The hyperparameters for our experiment:

[23]:
# Hyperparameters and experimental set-up
m = 3
input_size = 2
initial_state = [1, 0, 0]

activation = "none"  # ["none", "sigmoid", "softmax"]
no_bunching = False
num_runs = 5
n_epochs = 100
batch_size = 32
lr = 0.02
alpha = 0.002
betas = (0.85, 0.999)
scale_type = "/pi"  # ["learned", "2pi", "pi", "/pi", "1"]
regu_on = "linear"  # ["linear", "all"]

Class Argument contains the information needed.

[24]:
class Arguments:
    def __init__(self, m, input_size, initial_state, activation="none", no_bunching=False, num_runs=5, n_epochs=50,
                 batch_size=32, lr=0.02, alpha=0.2, betas=(0.9, 0.999), scale_type="learned", regu_on="linear"):
        self.m = m
        self.input_size = input_size
        self.initial_state = initial_state
        self.activation = activation
        self.no_bunching = no_bunching
        self.num_runs = num_runs
        self.n_epochs = n_epochs
        self.batch_size = batch_size
        self.lr = lr
        self.alpha = alpha
        self.betas = betas
        self.scale_type = scale_type
        self.regu_on = regu_on
        self.dataset_name = ""

    def set_dataset_name(self, dataset):
        self.dataset_name = dataset
        return

Train VQC with initial state [1, 0, 0] and show the decision boundary.

[25]:
# VQC [1, 0, 0]
args = Arguments(m, input_size, [1, 0, 0], activation, no_bunching, num_runs, n_epochs, batch_size, lr, alpha, betas, scale_type, regu_on)
vqc_100_results = train_vqc_multiple_runs(args)
Linear training set: 60 samples, 2 features
Linear test set: 40 samples, 2 features
Circular training set: 60 samples, 2 features
Circular test set: 40 samples, 2 features
Moon training set: 60 samples, 2 features
Moon test set: 40 samples, 2 features

Training VQC with dataset linear (5 runs):
  Run 1/5, VQC has 16 parameters...
Training VQC with dataset linear (run1) - Loss: 0.0866, Test Acc: 0.8750: 100%|██████████| 100/100 [00:04<00:00, 20.12it/s]
  Run 2/5, VQC has 16 parameters...
Training VQC with dataset linear (run2) - Loss: 0.0911, Test Acc: 0.8750: 100%|██████████| 100/100 [00:04<00:00, 20.14it/s]
  Run 3/5, VQC has 16 parameters...
Training VQC with dataset linear (run3) - Loss: 0.0898, Test Acc: 0.8750: 100%|██████████| 100/100 [00:04<00:00, 21.09it/s]
  Run 4/5, VQC has 16 parameters...
Training VQC with dataset linear (run4) - Loss: 0.0876, Test Acc: 0.8750: 100%|██████████| 100/100 [00:04<00:00, 21.00it/s]
  Run 5/5, VQC has 16 parameters...
Training VQC with dataset linear (run5) - Loss: 0.0883, Test Acc: 0.8750: 100%|██████████| 100/100 [00:05<00:00, 18.49it/s]

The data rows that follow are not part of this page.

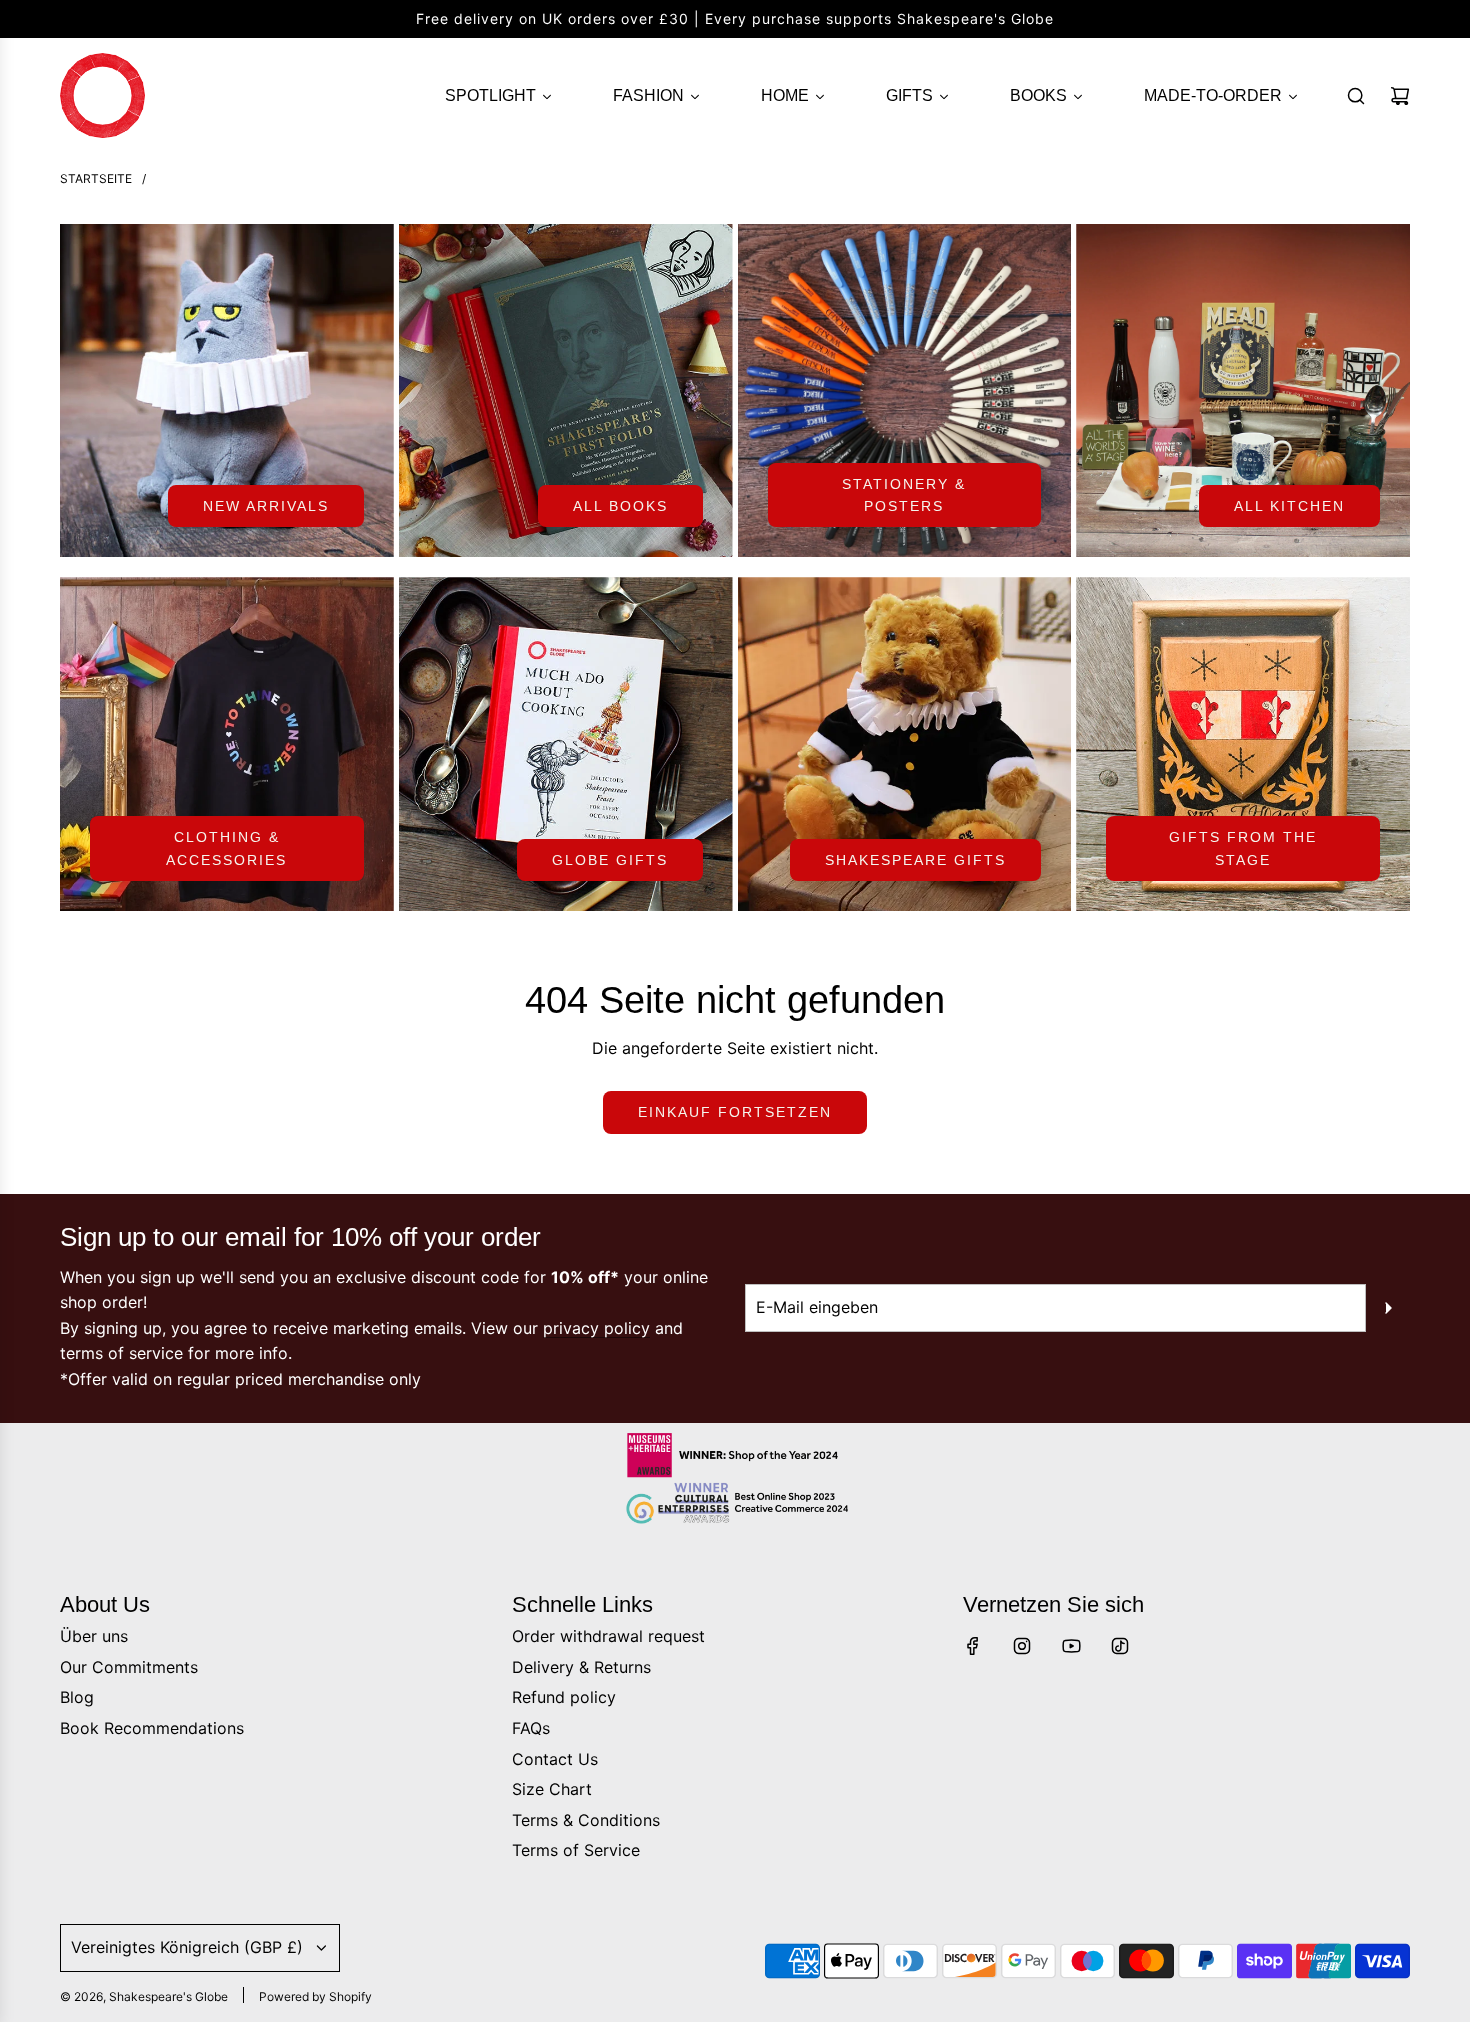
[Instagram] (1022, 1646)
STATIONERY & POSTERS (904, 495)
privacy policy (596, 1328)
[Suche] (1356, 96)
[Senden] (1388, 1308)
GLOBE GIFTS (610, 860)
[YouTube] (1071, 1646)
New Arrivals (266, 506)
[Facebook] (973, 1646)
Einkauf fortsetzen (735, 1112)
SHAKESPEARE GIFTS (915, 860)
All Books (620, 506)
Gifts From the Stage (1243, 848)
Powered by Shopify (315, 1996)
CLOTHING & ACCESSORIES (226, 848)
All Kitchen (1289, 506)
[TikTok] (1120, 1646)
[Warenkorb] (1400, 96)
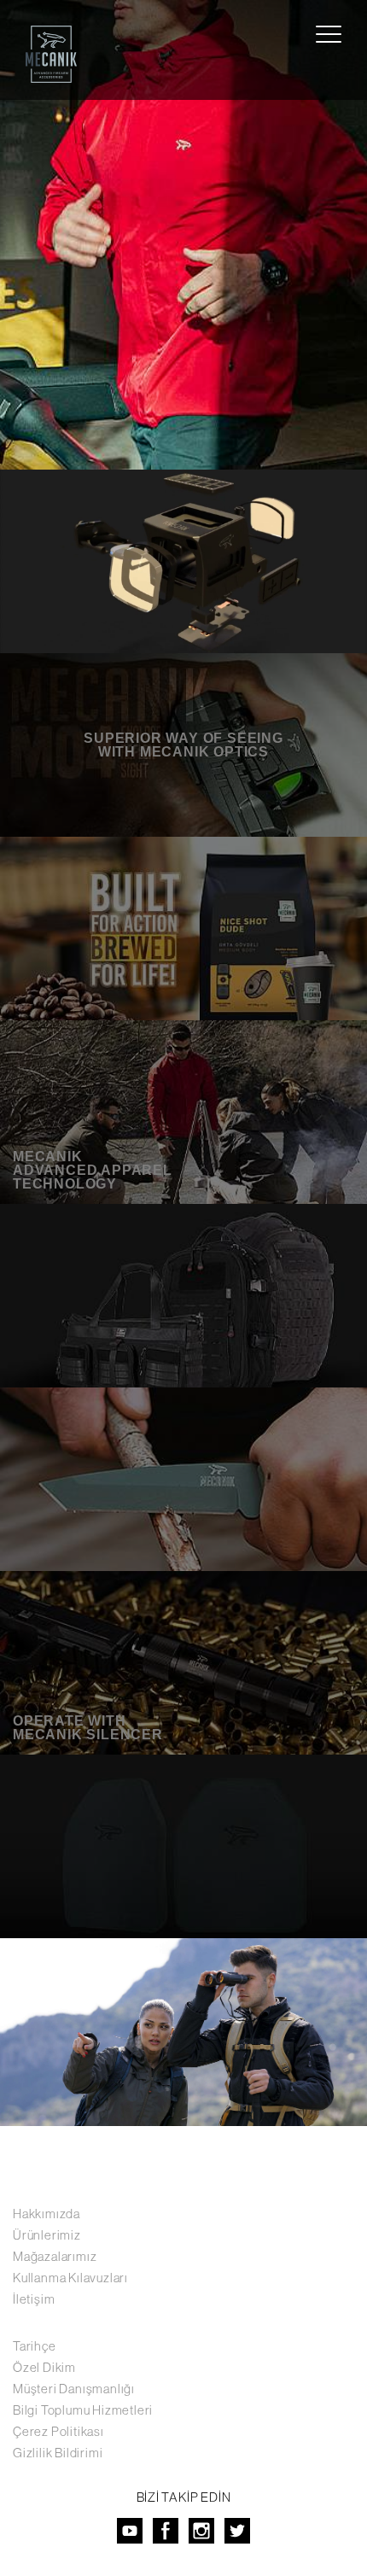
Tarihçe (34, 2346)
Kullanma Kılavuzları (70, 2277)
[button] (13, 235)
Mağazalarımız (54, 2256)
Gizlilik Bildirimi (57, 2452)
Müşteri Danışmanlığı (74, 2388)
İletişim (34, 2299)
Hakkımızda (46, 2213)
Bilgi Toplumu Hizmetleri (83, 2410)
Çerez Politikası (58, 2431)
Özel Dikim (44, 2367)
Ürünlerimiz (47, 2235)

Training VQC with dataset circular (5 runs):
  Run 1/5, VQC has 16 parameters...
Training VQC with dataset circular (run1) - Loss: 0.2853, Test Acc: 0.9250: 100%|██████████| 100/100 [00:04<00:00, 21.23it/s]
  Run 2/5, VQC has 16 parameters...
Training VQC with dataset circular (run2) - Loss: 0.3436, Test Acc: 0.8750: 100%|██████████| 100/100 [00:04<00:00, 21.51it/s]
  Run 3/5, VQC has 16 parameters...
Training VQC with dataset circular (run3) - Loss: 0.3952, Test Acc: 0.8250: 100%|██████████| 100/100 [00:04<00:00, 21.15it/s]
  Run 4/5, VQC has 16 parameters...
Training VQC with dataset circular (run4) - Loss: 0.3550, Test Acc: 0.9000: 100%|██████████| 100/100 [00:04<00:00, 20.82it/s]
  Run 5/5, VQC has 16 parameters...
Training VQC with dataset circular (run5) - Loss: 0.3834, Test Acc: 0.7250: 100%|██████████| 100/100 [00:04<00:00, 21.51it/s]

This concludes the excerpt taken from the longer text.